Opened at 2008-12-02T01:21:00Z
Last modified at 2016-04-02T09:30:08Z
#543 new enhancement
repair/rebalancing service
Reported by: | warner | Owned by: | |
---|---|---|---|
Priority: | major | Milestone: | eventually |
Component: | code-storage | Version: | 1.2.0 |
Keywords: | performance repair | Cc: | tahoe-lafs.org@…, vladimir@… |
Launchpad Bug: |
Description (last modified by daira)
So, in doing a bunch of manual GC work over the last week, I'm starting to think about what a "rebalancing manager" service would look like.
The basic idea is that storage servers would give a central service access to some special facet, through which the manager could enumerate the shares present on each one. The manager would slowly cycle through the entire storage-index space (over the course of a month, I imagine), probably one prefixdir at a time.
It would ask all the storage servers about which shares they hold, and figure out which other servers also hold those shares (this query is an online version of the 'tahoe debug catalog-shares' CLI tool). Then it would make decisions about which shares ought to go where. There are two goals (sometimes competing). The first is to move shares closer to the start of the permuted peer-selection order, so that clients don't have to search as far to find them. The second is to smooth out disk usage among all servers (more by percentage than by absolute usage).

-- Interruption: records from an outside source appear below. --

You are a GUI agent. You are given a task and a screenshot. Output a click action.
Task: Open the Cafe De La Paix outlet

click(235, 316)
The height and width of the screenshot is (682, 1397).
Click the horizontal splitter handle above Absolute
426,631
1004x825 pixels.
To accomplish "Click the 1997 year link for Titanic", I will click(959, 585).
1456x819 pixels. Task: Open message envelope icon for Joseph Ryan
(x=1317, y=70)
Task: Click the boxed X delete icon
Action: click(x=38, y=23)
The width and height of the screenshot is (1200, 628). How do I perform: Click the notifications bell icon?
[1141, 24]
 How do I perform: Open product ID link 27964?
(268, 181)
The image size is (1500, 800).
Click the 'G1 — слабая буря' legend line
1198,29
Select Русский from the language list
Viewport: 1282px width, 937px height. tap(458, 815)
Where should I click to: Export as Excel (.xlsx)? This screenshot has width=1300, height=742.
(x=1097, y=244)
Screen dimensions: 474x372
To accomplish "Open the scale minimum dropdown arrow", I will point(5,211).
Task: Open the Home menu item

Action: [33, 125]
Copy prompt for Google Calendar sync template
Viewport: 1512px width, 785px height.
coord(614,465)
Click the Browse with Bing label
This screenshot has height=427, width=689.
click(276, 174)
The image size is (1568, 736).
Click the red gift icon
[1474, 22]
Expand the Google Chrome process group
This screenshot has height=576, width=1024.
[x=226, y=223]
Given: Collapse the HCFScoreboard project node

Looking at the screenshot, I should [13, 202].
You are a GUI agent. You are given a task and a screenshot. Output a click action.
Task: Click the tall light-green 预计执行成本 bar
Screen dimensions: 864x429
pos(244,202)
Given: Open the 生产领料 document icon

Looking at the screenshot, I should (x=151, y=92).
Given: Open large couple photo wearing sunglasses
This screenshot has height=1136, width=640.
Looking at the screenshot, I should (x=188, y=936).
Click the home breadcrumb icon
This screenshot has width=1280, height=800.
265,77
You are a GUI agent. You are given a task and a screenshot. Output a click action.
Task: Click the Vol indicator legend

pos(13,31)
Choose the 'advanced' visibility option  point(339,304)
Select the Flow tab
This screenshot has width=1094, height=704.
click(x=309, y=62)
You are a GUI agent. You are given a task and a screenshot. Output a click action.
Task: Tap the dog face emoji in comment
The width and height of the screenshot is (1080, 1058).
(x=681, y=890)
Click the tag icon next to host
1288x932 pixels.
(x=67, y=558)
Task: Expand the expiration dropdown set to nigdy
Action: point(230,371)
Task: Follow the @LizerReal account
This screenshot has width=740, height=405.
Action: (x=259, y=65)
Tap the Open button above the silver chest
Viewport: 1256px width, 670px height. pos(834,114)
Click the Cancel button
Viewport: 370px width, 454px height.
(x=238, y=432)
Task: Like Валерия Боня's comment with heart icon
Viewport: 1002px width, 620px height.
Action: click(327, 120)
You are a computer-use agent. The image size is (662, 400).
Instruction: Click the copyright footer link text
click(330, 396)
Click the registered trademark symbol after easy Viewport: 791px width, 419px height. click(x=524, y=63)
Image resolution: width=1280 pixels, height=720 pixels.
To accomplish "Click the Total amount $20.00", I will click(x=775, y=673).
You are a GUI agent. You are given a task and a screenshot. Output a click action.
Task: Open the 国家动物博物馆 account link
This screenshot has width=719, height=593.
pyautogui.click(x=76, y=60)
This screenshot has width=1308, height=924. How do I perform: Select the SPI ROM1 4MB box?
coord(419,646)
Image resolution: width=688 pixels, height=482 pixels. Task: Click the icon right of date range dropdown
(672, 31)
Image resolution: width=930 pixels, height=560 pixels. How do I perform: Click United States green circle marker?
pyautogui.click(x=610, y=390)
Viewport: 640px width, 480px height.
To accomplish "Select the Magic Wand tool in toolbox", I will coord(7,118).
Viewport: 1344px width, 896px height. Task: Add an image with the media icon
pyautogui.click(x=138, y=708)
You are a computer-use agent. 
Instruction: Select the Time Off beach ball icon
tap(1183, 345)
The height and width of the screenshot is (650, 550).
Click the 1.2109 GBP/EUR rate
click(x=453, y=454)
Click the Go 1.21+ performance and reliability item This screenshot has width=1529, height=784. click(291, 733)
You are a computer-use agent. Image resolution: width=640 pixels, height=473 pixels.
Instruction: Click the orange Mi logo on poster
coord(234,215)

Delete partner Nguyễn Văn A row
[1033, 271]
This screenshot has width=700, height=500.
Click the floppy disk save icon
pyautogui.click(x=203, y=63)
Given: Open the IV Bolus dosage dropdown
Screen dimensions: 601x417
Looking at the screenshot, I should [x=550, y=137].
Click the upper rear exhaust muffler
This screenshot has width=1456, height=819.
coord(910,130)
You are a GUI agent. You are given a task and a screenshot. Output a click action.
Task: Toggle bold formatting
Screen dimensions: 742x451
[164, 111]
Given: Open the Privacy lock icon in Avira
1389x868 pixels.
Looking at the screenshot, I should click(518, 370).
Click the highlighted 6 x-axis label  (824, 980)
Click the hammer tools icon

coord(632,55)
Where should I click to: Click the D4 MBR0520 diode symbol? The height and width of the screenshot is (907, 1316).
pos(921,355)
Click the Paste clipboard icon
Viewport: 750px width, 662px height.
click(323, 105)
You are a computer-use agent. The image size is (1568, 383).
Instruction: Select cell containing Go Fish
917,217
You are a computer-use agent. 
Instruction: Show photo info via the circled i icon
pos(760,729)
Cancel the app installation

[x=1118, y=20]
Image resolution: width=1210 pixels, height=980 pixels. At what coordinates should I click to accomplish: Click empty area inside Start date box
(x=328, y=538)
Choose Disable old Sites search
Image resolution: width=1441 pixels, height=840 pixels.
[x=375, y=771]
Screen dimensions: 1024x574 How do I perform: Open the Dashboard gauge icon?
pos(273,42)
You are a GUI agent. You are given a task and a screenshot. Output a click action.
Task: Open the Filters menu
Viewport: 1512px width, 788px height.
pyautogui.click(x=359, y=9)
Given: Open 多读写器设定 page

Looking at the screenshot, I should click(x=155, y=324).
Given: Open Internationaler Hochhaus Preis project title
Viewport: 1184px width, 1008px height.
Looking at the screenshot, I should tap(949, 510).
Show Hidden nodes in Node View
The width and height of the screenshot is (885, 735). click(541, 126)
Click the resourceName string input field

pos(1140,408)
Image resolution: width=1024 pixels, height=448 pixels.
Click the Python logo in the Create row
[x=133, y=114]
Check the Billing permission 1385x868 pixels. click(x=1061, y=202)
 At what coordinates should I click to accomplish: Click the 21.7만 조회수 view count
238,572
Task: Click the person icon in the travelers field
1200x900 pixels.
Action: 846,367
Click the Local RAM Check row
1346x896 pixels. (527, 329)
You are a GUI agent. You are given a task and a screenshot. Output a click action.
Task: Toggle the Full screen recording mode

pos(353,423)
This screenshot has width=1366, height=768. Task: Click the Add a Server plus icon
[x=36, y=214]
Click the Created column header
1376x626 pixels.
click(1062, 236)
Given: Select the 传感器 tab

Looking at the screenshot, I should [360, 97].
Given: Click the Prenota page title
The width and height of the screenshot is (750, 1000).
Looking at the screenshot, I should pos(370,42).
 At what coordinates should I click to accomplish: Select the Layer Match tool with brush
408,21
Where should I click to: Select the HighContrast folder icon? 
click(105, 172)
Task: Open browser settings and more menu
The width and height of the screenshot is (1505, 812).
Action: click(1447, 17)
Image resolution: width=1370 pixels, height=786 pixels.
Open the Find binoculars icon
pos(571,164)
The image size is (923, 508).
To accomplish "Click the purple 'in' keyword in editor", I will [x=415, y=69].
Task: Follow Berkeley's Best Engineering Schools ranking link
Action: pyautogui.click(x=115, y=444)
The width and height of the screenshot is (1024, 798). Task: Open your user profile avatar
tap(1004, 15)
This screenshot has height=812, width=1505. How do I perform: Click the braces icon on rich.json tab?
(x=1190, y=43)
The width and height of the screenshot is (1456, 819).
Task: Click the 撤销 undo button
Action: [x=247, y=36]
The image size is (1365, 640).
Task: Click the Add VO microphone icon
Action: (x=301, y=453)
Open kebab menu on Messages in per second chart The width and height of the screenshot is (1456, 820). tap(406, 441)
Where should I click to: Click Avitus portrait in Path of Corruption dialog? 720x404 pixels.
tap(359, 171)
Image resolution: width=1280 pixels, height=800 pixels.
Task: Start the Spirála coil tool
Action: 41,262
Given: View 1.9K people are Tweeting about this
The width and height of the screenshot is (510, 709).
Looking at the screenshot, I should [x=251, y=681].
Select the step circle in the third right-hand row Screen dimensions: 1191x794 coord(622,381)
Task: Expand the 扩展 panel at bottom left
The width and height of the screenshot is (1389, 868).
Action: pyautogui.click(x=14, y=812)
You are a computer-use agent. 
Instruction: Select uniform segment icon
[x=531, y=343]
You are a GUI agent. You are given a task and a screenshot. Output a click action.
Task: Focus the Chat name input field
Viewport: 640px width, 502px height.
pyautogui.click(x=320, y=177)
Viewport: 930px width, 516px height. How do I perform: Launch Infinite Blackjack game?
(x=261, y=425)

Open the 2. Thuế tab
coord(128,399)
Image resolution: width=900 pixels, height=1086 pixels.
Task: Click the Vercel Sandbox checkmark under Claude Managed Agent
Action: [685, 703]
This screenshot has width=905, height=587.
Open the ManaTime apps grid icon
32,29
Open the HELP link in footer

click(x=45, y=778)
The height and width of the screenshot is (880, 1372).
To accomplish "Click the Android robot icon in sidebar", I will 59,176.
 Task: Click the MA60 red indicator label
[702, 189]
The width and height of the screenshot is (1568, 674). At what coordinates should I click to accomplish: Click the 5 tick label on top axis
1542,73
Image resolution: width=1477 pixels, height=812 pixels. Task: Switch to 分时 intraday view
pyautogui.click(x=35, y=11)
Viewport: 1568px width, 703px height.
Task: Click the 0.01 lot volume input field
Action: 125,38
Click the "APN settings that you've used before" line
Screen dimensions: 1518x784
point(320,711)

Once the manager works out the minimum-effort rearrangement, it will inform the two servers that they should move a share between them. The servers can then use a direct connection to copy the share to its new home and then delete the original. In grids without full bidirectional connectivity, the manager could conceivably act as a relay.
When a new (empty) disk is added to the grid, it will accumulate shares very slowly, and only get shares for new files (those which are created after the new node comes online). A rebalancing manager would make better use of the new disk: filling it with old shares too, thus freeing space on old servers so they can continue to participate in the grid (instead of being read-only).
There may be ways to perform this task without a central manager. For example, we could treat balancing as an aspect of repair, such that the repair process ought to include moving shares around to better places. In this approach, the client that performs a repair would also do rebalancing. It is not clear if the clients ought to have the same level of authority as a trusted repair-manager: for example, should clients have the ability to delete shares of immutable files? Making the clients drive the rebalancing process would insure that no effort is expended on unwanted files. On the other hand, 1) clients must then take an active interest in rebalancing, and 2) the load generated by rebalancing would be pretty choppy (a central manager could do it smoothly, over time, whereas a client would want to finish their repair/rebalancing pass as quickly as possible).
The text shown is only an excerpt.